### EXTRAIT
..........

En vertu des principes généraux du mandat il est clair que l’obligation d’un mandataire envers son mandant n’est pas une dette. Celui qui a acheté un immeuble pour le compte d’un tiers qui veut rester inconnu, n’est pas plus débiteur du prix payé qu’il n’est propriétaire de l’immeuble. Le vrai propriétaire c’est le mandant et l’obligation du mandataire prête-nom c’est de rendre compte au mandant et de lui remettre ce qu’il perçoit pour lui (C.c., art. 1713). Ce qu’il reçoit, même si c’est de l’argent, ne lui appartient pas, il est obligé de le tenir à part de ses biens. C’est un crime pour lui que de s’en emparer de façon à se constituer débiteur au lieu de mandataire: R. c. Légaré [[1978] 1 R.C.S. 275]. Dans notre arrêt récent Canadian Pioneer Management Ltd. c. Conseil des relations du travail de la Saskatchewan [[1980] 1 R.C.S. 433], le juge Beetz a fait ressortir l’importance de cette distinction en citant notamment l’arrêt du Conseil privé sur les dépôts non réclamés: Attorney General for Canada v. Attorney General for the Province of Quebec [[1947] A.C. 33].

 

[27]         Plus précisément, il n’est pas contesté qu’en vertu du droit français, aussi bien que du droit québécois, un contrat de mandat n’a pas à être formé par écrit ou rendu public et il peut même s’agir, dans un cas de simulation, d’un contrat secret qui l’emporte sur un contrat apparent dont les modalités sont différentes. (Voir par exemple l’article 1451 du Code civil du Québec).

..........

### LES DONNÉES
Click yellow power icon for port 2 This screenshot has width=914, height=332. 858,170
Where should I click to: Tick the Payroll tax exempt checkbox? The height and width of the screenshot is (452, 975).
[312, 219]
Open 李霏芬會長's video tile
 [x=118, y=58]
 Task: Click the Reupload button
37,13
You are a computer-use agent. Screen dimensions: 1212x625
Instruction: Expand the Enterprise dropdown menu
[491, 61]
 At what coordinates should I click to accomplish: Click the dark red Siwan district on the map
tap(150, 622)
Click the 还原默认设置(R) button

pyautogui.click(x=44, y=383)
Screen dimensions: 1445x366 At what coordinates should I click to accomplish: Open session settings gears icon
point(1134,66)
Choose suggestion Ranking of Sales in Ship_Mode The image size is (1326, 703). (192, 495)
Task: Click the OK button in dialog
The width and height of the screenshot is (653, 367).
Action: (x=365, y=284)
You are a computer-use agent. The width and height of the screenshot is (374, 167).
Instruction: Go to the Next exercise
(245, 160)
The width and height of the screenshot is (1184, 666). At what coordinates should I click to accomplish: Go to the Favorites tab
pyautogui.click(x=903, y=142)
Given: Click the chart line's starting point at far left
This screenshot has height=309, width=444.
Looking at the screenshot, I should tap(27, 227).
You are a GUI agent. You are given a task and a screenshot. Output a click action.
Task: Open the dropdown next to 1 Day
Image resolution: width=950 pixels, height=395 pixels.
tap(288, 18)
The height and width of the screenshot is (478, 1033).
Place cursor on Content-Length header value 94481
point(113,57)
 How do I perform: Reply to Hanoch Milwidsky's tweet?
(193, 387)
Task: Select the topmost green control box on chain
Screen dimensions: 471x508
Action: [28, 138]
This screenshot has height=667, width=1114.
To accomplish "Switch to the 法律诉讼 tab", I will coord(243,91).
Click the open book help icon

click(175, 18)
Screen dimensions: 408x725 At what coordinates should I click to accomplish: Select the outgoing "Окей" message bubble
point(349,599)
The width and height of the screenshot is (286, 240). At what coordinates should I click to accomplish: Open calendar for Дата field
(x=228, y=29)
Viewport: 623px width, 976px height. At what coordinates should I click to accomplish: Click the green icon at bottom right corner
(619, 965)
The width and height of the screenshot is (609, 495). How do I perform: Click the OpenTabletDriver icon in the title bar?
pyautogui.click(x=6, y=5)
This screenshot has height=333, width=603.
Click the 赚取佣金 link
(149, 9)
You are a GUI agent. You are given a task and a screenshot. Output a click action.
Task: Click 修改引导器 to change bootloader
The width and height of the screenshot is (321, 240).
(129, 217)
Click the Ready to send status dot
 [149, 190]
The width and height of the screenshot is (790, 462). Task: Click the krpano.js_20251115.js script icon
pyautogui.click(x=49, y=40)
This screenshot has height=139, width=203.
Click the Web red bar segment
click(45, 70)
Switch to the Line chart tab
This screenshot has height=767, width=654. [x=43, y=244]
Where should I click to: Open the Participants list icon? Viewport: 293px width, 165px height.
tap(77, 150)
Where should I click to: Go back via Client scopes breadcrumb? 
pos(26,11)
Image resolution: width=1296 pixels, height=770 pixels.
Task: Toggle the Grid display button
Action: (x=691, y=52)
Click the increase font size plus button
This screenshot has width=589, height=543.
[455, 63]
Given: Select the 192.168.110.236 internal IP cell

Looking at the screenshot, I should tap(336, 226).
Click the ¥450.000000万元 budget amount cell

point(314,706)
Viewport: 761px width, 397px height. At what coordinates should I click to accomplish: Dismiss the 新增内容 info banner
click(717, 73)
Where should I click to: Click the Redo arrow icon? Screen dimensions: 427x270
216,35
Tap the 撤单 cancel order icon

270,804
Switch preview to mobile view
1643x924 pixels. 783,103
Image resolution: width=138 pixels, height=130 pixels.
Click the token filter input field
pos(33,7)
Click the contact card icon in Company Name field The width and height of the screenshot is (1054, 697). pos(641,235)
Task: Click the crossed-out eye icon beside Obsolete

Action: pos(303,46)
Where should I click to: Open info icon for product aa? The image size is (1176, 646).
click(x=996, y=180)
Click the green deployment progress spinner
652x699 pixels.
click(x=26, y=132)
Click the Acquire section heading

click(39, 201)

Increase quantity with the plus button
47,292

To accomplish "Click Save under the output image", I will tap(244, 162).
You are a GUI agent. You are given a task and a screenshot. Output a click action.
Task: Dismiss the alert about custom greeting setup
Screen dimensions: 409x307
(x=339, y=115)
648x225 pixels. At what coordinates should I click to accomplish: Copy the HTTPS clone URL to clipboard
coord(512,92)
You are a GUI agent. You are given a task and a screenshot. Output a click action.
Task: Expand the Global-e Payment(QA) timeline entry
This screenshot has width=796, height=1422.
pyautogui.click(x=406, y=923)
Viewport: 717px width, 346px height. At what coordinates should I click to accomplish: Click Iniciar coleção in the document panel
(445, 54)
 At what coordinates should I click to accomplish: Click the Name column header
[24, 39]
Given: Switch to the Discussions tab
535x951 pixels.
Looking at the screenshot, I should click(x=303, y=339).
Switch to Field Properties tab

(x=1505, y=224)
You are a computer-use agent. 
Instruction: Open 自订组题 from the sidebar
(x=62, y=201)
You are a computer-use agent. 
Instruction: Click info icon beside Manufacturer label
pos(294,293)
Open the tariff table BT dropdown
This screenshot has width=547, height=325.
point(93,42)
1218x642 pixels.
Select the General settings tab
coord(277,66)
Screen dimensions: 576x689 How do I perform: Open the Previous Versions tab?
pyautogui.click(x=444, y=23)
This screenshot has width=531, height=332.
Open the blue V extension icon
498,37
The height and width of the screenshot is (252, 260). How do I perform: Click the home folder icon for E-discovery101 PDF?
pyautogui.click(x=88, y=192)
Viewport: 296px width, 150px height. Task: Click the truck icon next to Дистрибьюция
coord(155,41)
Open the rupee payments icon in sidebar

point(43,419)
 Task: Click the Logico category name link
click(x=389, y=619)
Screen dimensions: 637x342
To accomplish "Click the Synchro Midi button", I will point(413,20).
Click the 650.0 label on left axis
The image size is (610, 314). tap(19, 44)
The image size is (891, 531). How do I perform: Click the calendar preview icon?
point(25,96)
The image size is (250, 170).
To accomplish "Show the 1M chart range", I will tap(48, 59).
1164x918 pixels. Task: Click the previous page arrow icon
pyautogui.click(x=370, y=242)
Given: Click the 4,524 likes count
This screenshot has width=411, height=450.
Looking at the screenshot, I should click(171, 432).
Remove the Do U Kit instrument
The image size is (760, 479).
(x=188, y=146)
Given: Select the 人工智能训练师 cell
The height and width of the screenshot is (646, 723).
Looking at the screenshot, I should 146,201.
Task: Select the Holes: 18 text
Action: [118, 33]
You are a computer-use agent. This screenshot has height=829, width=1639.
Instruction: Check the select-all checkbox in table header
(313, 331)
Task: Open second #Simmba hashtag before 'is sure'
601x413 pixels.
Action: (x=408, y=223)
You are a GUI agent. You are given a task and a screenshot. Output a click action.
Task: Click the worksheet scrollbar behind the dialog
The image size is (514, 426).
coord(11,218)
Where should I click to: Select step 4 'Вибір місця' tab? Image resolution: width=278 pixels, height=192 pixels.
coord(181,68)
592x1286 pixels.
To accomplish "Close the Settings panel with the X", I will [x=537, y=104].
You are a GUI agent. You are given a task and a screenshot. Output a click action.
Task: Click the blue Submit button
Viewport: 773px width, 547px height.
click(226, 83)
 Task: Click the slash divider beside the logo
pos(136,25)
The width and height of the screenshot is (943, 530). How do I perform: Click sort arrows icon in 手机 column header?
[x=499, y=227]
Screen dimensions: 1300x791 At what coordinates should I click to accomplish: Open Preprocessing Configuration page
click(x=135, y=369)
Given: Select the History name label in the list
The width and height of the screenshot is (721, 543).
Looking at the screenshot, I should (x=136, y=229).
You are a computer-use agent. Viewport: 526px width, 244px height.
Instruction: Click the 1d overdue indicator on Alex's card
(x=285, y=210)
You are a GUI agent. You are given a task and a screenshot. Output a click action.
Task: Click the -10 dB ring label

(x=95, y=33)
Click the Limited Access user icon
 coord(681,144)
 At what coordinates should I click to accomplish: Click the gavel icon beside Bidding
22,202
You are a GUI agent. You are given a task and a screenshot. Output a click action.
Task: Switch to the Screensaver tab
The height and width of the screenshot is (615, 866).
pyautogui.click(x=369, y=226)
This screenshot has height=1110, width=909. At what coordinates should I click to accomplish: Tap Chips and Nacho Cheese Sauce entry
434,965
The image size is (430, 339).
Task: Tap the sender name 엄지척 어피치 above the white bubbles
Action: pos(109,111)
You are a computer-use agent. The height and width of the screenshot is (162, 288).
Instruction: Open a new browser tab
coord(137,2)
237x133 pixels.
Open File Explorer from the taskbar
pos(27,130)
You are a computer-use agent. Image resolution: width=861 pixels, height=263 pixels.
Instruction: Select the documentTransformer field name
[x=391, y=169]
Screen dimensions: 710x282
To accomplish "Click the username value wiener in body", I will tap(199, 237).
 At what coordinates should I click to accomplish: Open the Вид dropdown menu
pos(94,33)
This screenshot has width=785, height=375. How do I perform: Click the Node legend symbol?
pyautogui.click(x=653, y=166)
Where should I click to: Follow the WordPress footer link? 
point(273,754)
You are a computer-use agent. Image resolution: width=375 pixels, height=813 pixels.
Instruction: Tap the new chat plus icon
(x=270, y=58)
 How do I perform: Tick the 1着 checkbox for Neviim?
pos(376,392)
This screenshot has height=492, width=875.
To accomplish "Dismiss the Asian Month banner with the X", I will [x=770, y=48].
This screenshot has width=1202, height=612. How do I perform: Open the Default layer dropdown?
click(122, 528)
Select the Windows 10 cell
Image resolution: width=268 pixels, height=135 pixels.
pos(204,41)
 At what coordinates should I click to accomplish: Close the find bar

..........

### TRAVAIL À FAIRE
1) Veuillez relever tous les arrêts que cite l'extrait.
2) Disposez en tableau Markdown, avec les colonnes N° et Contenu, les lignes des données allant de celle qui contient « At what coordinates should I click to accomplish: Open the » jusqu'à celle qui contient « pos(376,392) », incluse. Omettez les lignes vides.
L'extrait et les lignes proviennent de sources distinctes.

### RÉPONSES
1)
- R. c. Légaré [[1978] 1 R.C.S. 275]
- Canadian Pioneer Management Ltd. c. Conseil des relations du travail de la Saskatchewan [[1980] 1 R.C.S. 433]
- Attorney General for Canada v. Attorney General for the Province of Quebec [[1947] A.C. 33]

2)
| N° | Contenu |
|---|---|
| 1 |  At what coordinates should I click to accomplish: Open the Вид dropdown menu |
| 2 | pos(94,33) |
| 3 | This screenshot has width=785, height=375. How do I perform: Click the Node legend symbol? |
| 4 | pyautogui.click(x=653, y=166) |
| 5 | Where should I click to: Follow the WordPress footer link?  |
| 6 | point(273,754) |
| 7 | You are a computer-use agent. Image resolution: width=375 pixels, height=813 pixels. |
| 8 | Instruction: Tap the new chat plus icon |
| 9 | (x=270, y=58) |
| 10 |  How do I perform: Tick the 1着 checkbox for Neviim? |
| 11 | pos(376,392) |